((

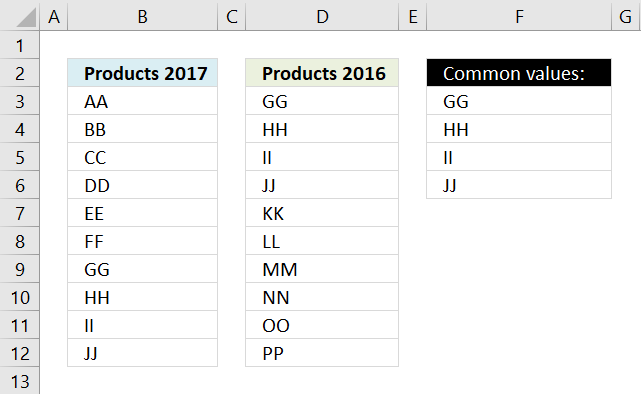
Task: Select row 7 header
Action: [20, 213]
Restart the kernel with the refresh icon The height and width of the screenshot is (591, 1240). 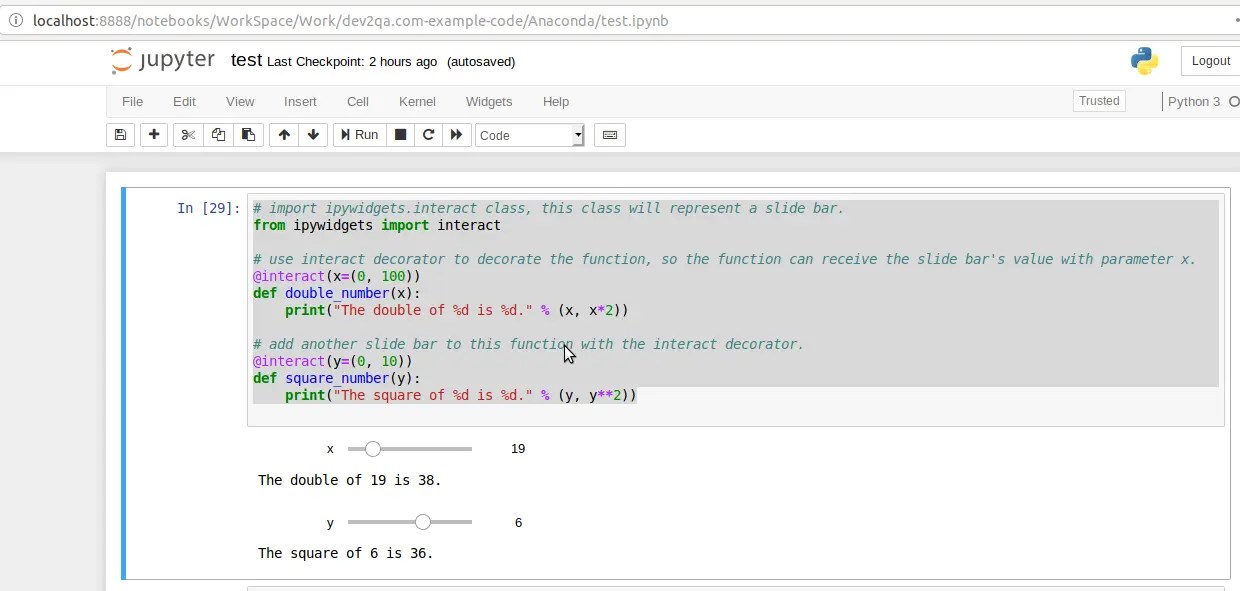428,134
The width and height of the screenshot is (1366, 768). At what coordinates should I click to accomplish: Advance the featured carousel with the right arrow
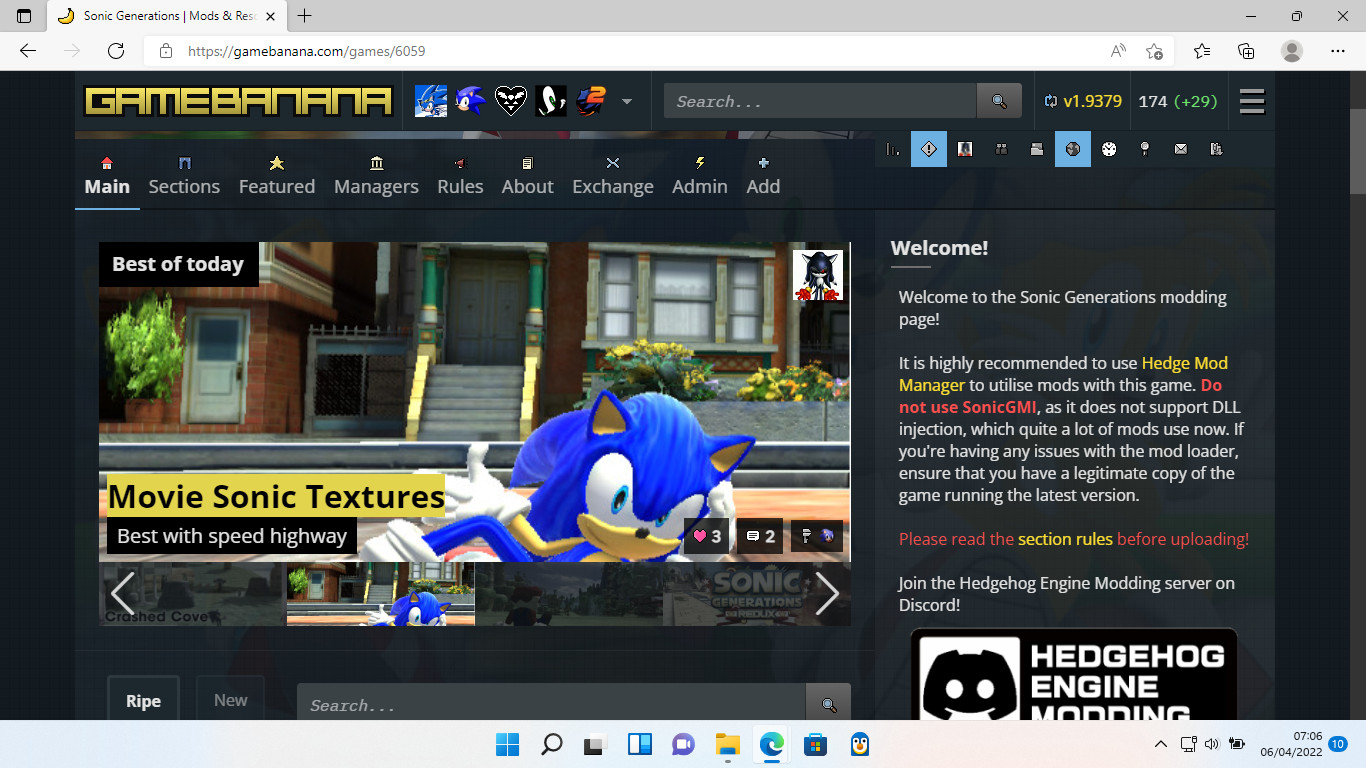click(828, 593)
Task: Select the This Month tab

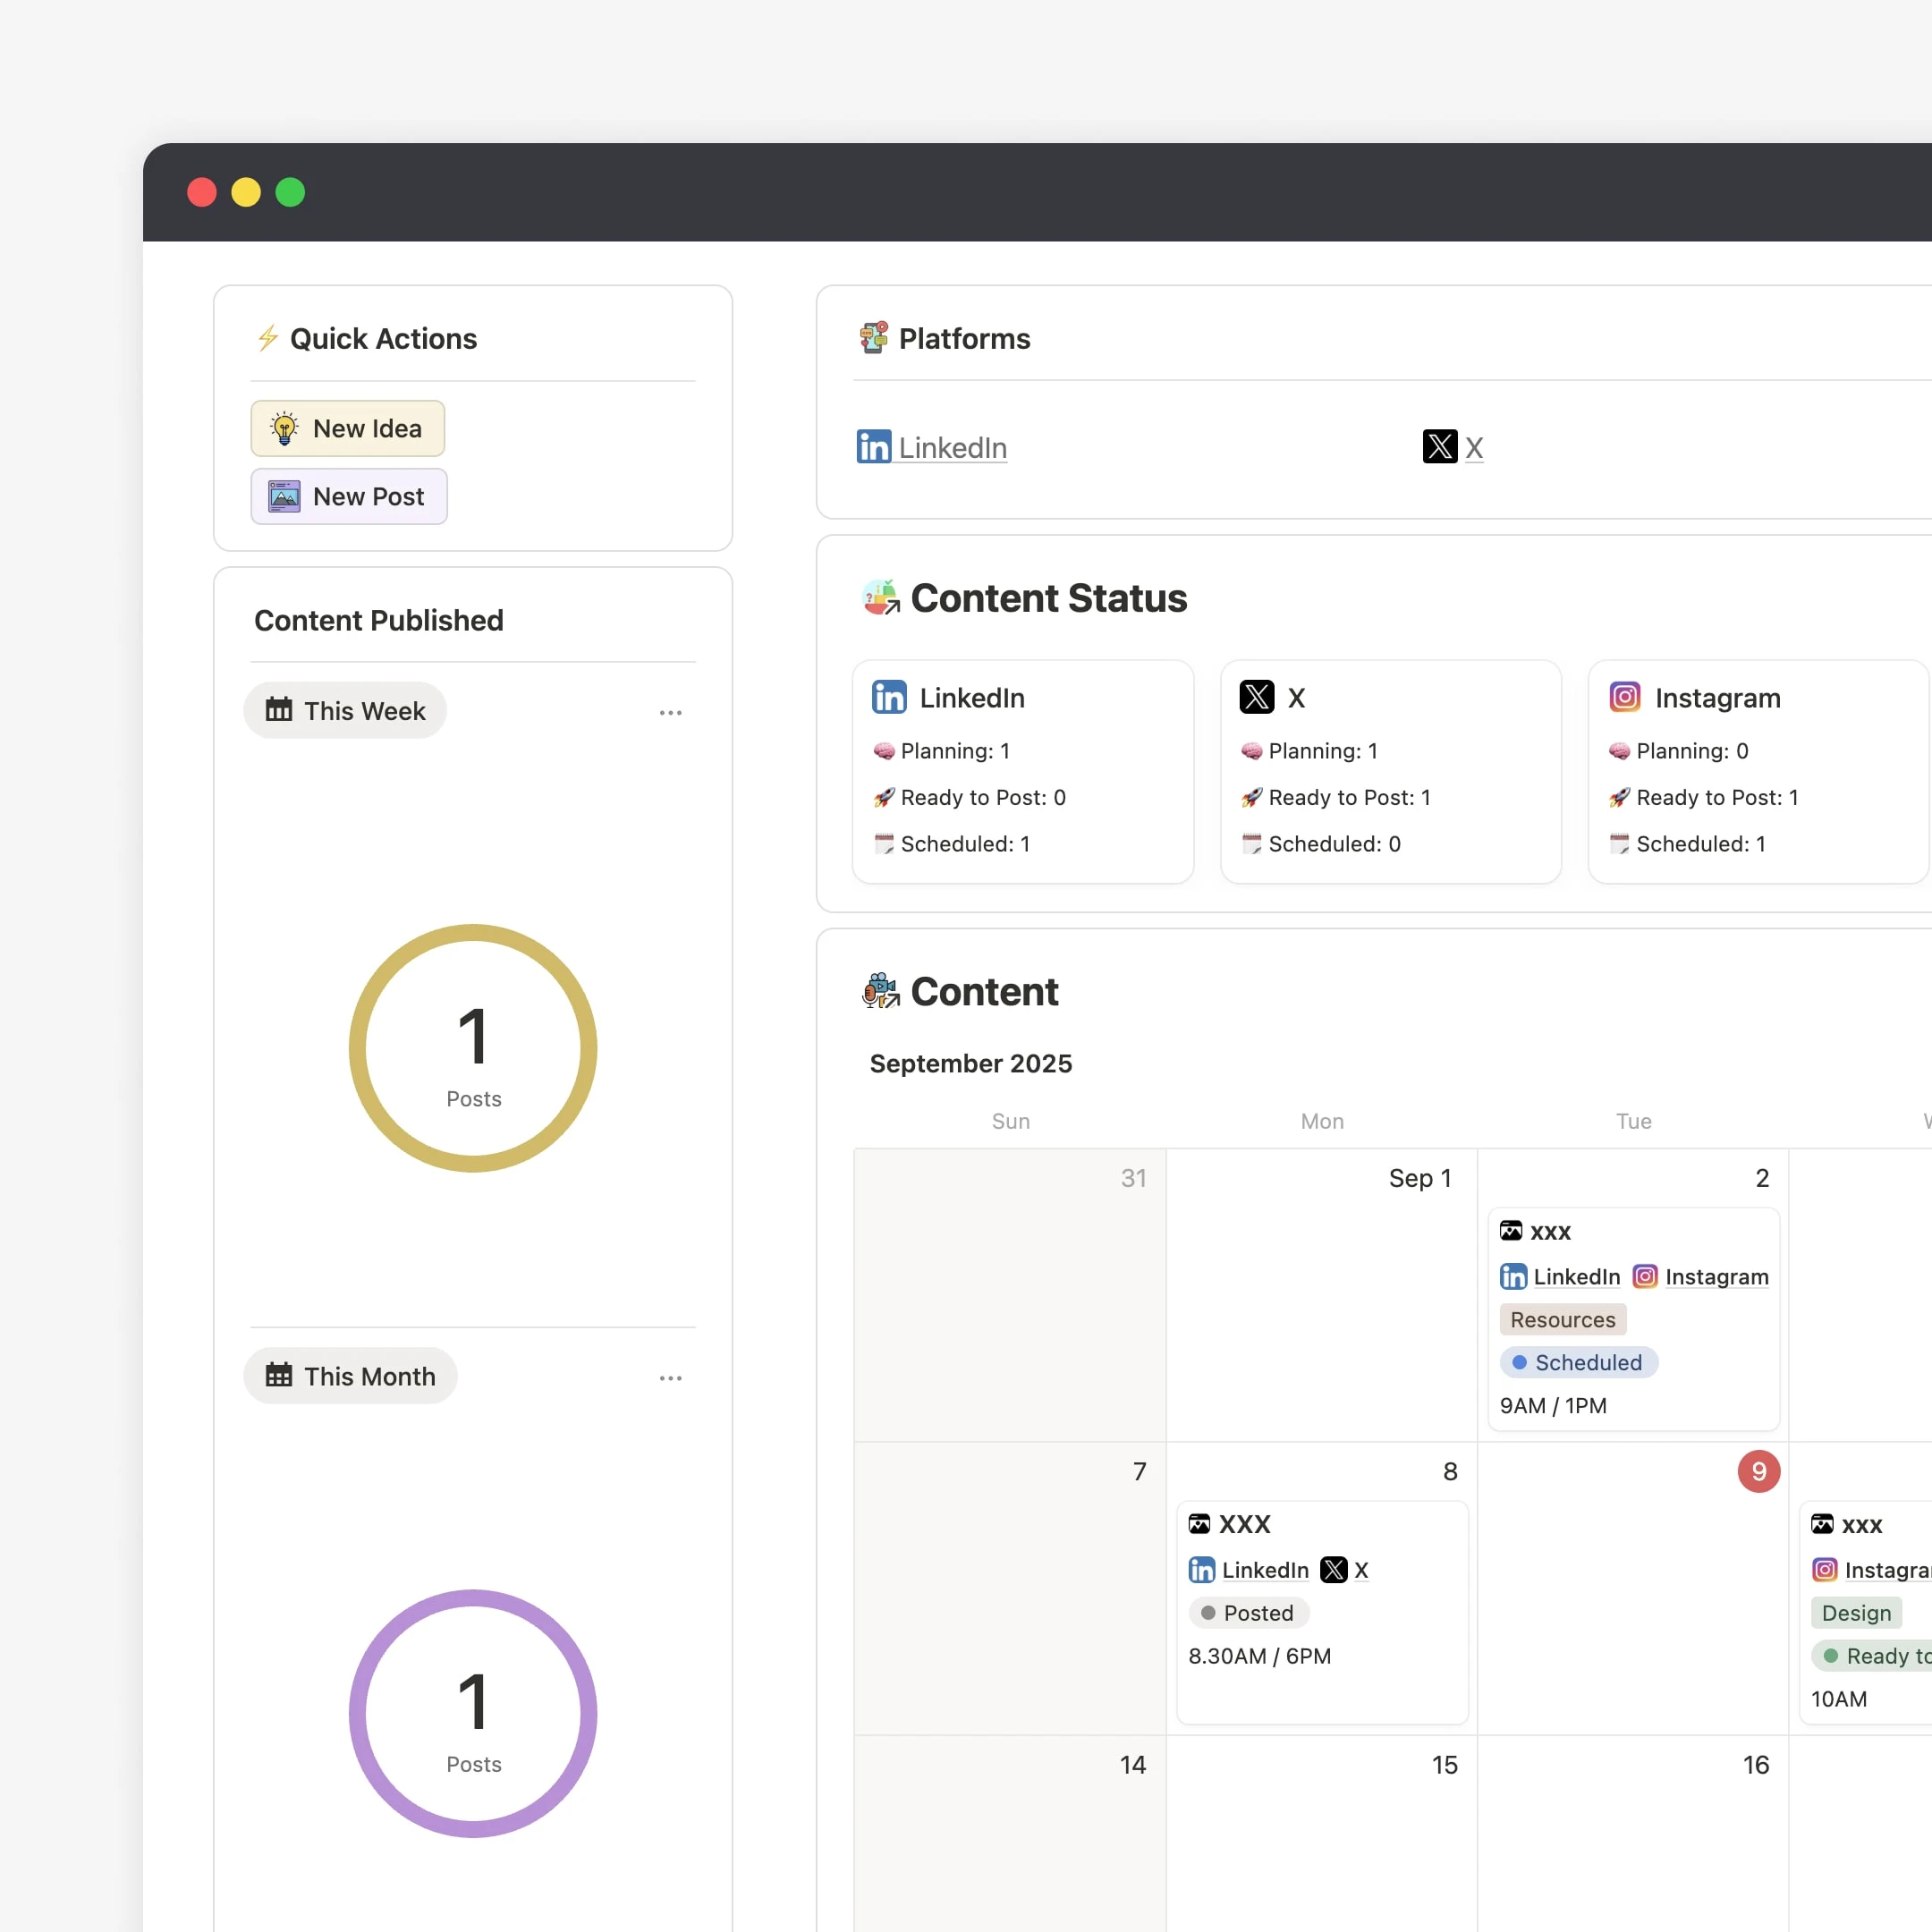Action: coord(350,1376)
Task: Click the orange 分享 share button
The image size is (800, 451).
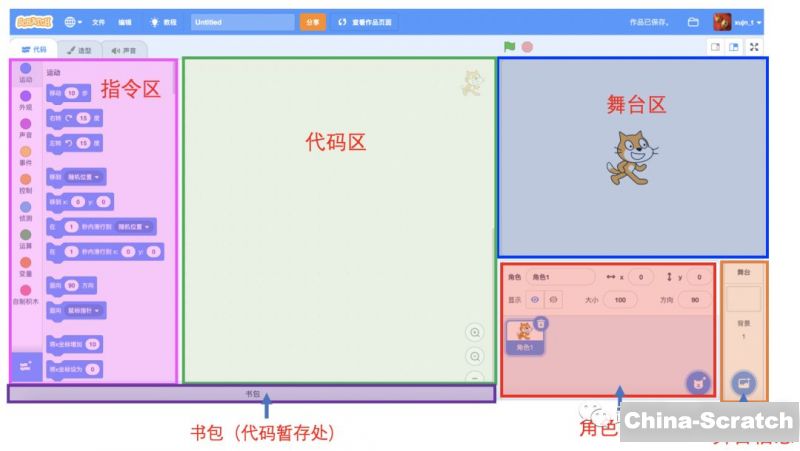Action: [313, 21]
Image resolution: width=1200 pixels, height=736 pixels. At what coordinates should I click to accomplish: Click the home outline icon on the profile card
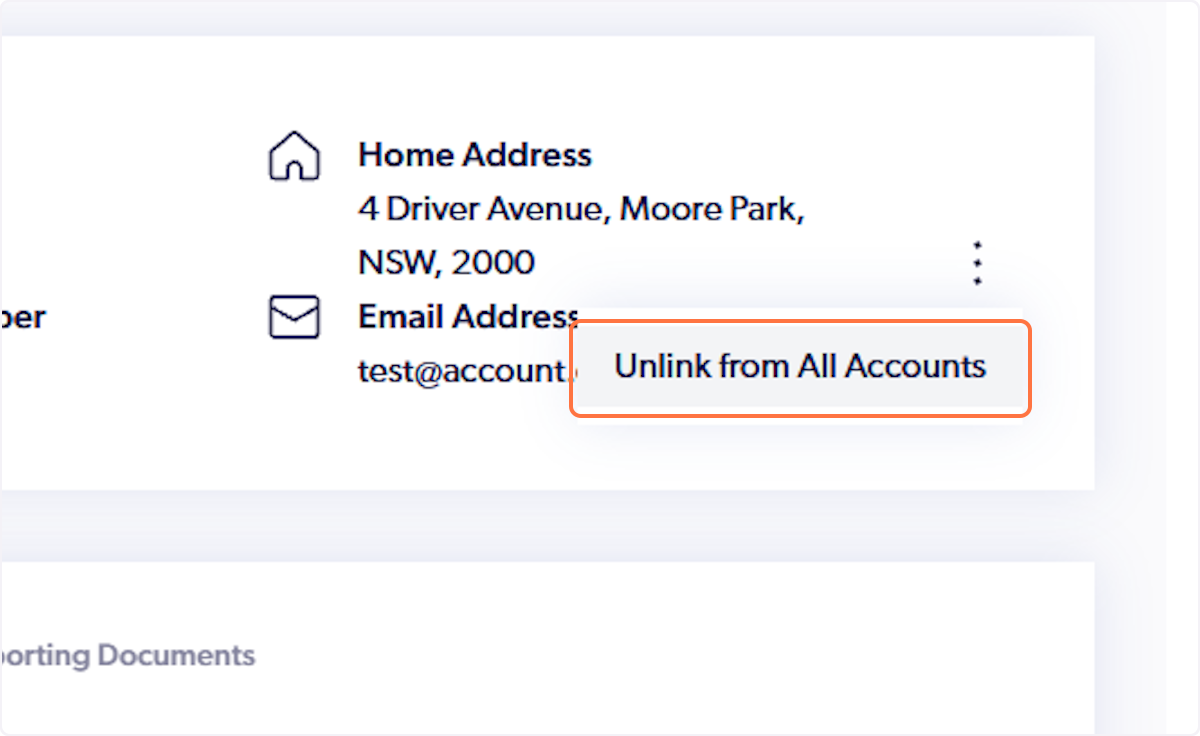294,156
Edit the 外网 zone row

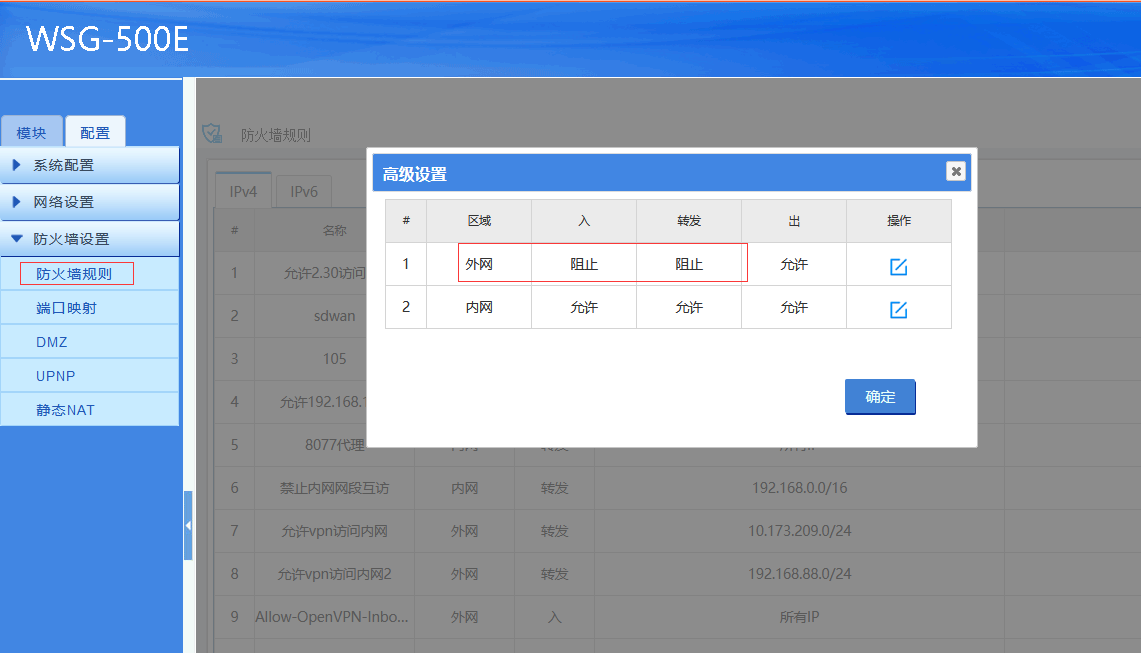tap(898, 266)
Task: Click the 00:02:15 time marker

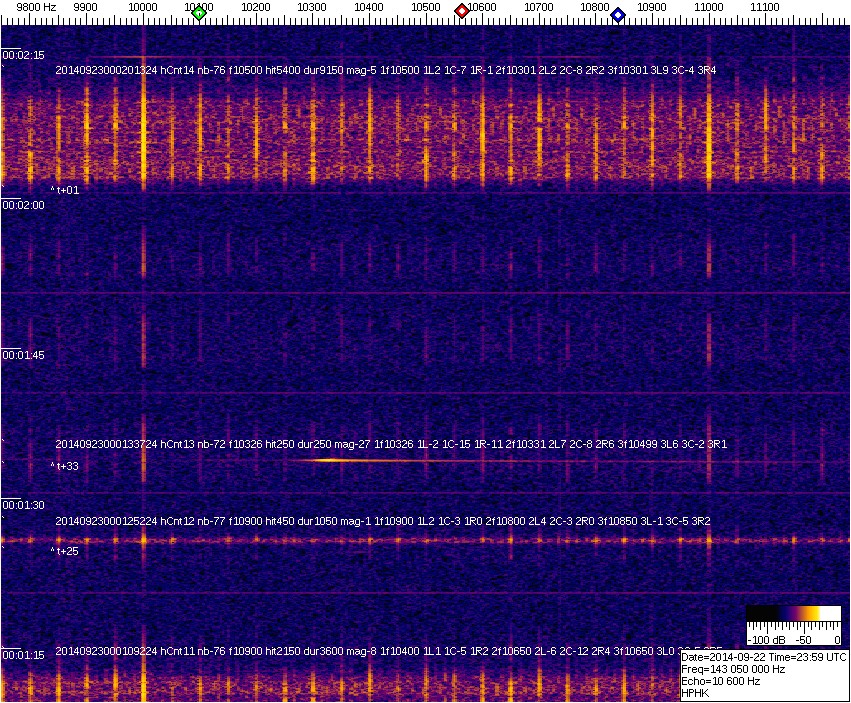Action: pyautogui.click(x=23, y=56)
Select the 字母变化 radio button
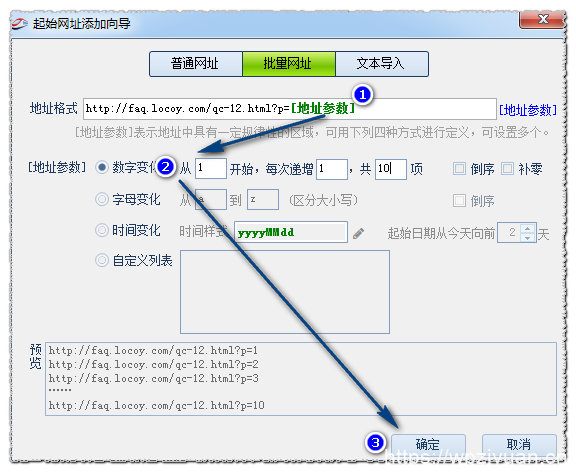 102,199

))

Copy out, word for word, the part of the items above that opens with the line containing "Edit the 外网 zone row" and continues through the end of the items. Leave the pictures out of your copy.

[TASK ANSWER]
Edit the 外网 zone row

tap(898, 266)
Task: Click the 00:02:15 time marker

Action: pyautogui.click(x=23, y=56)
Select the 字母变化 radio button
 102,199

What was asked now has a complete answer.